待解问题: 请逐字抄录下文这篇乡间草木散文中从“乡间草木(儿时的记忆)”起一直到“一瞧,也许就解了多年的疑惑。”为止的全部文字。

网页节选:
= = = = =
乡间草木(儿时的记忆)

(我一共写了三篇超过五千字的散文,在我的观念里,散文其实不宜过长。但是应老师要求,我还是写满了五千字。这也算是一篇废掉的散文。我想分享出来,是因为它带着我对幼时的回忆,还有草木带给我的那份相随已久的快乐。)

乡野间的草木大多为野生,既为野生,在乡村便没有统一的叫法。或以形为名,或取色入声,南北不同,东西各异。

我所处的小城在中原的最南端,有“江南北国,北国江南”之称。南北交界处,特殊的气候,让乡野间的草木有了更多的生长可能。幼年在乡间奔跑的日子,除了给我黝黑的皮肤,也让我有了更多机会去和田埂、坡地及山林间的草木相处。

“鸭噜噜、鸭噜噜……”说到乡间草木,我第一个想到的便是“鸭噜噜”。“鸭噜噜”是一种长在田埂间的野草,形如青色稻穗。我们常取它茎上的种子用来游戏,将种子捋在一张打印纸上,然后对着纸张发出“鸭噜噜”的声音,那种子便会跟随着声音移动。你往左边念,它便移向左边,你绕着圈念,它便跟着绕圈。“鸭噜噜”的名字正由此而来,有些地方也称其为“噜噜草”或“鸭儿噜”。鸭噜噜一直是我心中最有趣的野草,只要遇到它,我便是欢乐的。幼年时,我常因与小伙伴之间的争抢而哭闹,每当哭闹至大人不想再哄说时,二伯便会起身带我去寻鸭噜噜。“去找鸭噜噜咯”二伯嘴边的这句话,常常让我立刻收住哭声跟着他走。鸭噜噜是野草中数量较少的一类,我和二伯常常转悠好久才能采上一两棵。若在平常的日子里,不刻意寻找却偶然发现它在脚下,这对乡里的每个孩子来说都是偌大的惊喜。含羞草会缩叶,有它的细胞原理,知晓后我便不觉得神奇。鸭噜噜呢?这种会随着声音起舞的野草有什么奥秘呢?我不曾得知它的学名,心里的疑惑也始终得不到解答。每每尝试搜索,最后发现都是徒劳。再回乡野,我一定会寻上一棵,给外乡的人瞧一瞧,也许就解了多年的疑惑。
= = = = =
所给资料:
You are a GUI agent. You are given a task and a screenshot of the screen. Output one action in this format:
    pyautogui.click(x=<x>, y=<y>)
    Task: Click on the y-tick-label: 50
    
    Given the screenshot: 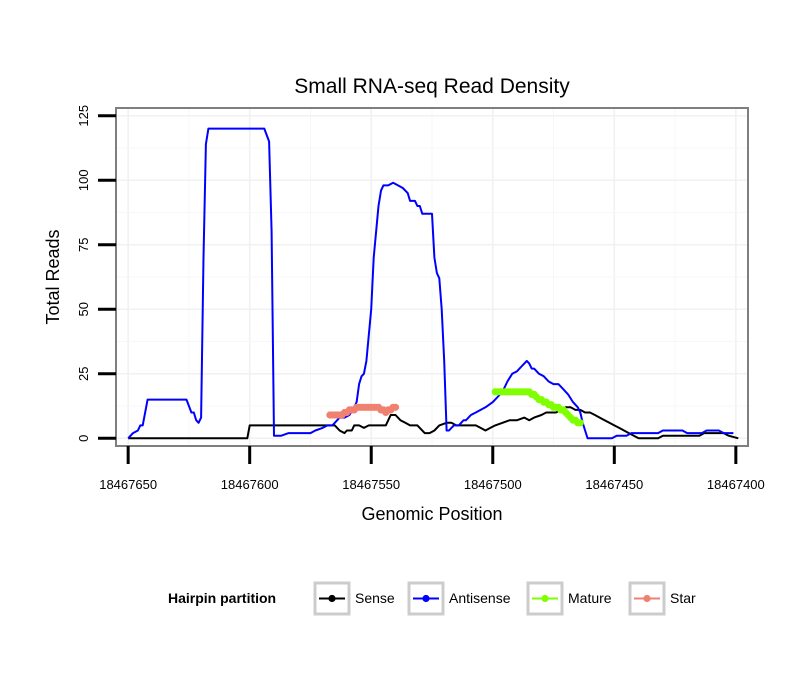 What is the action you would take?
    pyautogui.click(x=84, y=309)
= = = = =
解答:
乡间草木(儿时的记忆)

(我一共写了三篇超过五千字的散文,在我的观念里,散文其实不宜过长。但是应老师要求,我还是写满了五千字。这也算是一篇废掉的散文。我想分享出来,是因为它带着我对幼时的回忆,还有草木带给我的那份相随已久的快乐。)

乡野间的草木大多为野生,既为野生,在乡村便没有统一的叫法。或以形为名,或取色入声,南北不同,东西各异。

我所处的小城在中原的最南端,有“江南北国,北国江南”之称。南北交界处,特殊的气候,让乡野间的草木有了更多的生长可能。幼年在乡间奔跑的日子,除了给我黝黑的皮肤,也让我有了更多机会去和田埂、坡地及山林间的草木相处。

“鸭噜噜、鸭噜噜……”说到乡间草木,我第一个想到的便是“鸭噜噜”。“鸭噜噜”是一种长在田埂间的野草,形如青色稻穗。我们常取它茎上的种子用来游戏,将种子捋在一张打印纸上,然后对着纸张发出“鸭噜噜”的声音,那种子便会跟随着声音移动。你往左边念,它便移向左边,你绕着圈念,它便跟着绕圈。“鸭噜噜”的名字正由此而来,有些地方也称其为“噜噜草”或“鸭儿噜”。鸭噜噜一直是我心中最有趣的野草,只要遇到它,我便是欢乐的。幼年时,我常因与小伙伴之间的争抢而哭闹,每当哭闹至大人不想再哄说时,二伯便会起身带我去寻鸭噜噜。“去找鸭噜噜咯”二伯嘴边的这句话,常常让我立刻收住哭声跟着他走。鸭噜噜是野草中数量较少的一类,我和二伯常常转悠好久才能采上一两棵。若在平常的日子里,不刻意寻找却偶然发现它在脚下,这对乡里的每个孩子来说都是偌大的惊喜。含羞草会缩叶,有它的细胞原理,知晓后我便不觉得神奇。鸭噜噜呢?这种会随着声音起舞的野草有什么奥秘呢?我不曾得知它的学名,心里的疑惑也始终得不到解答。每每尝试搜索,最后发现都是徒劳。再回乡野,我一定会寻上一棵,给外乡的人瞧一瞧,也许就解了多年的疑惑。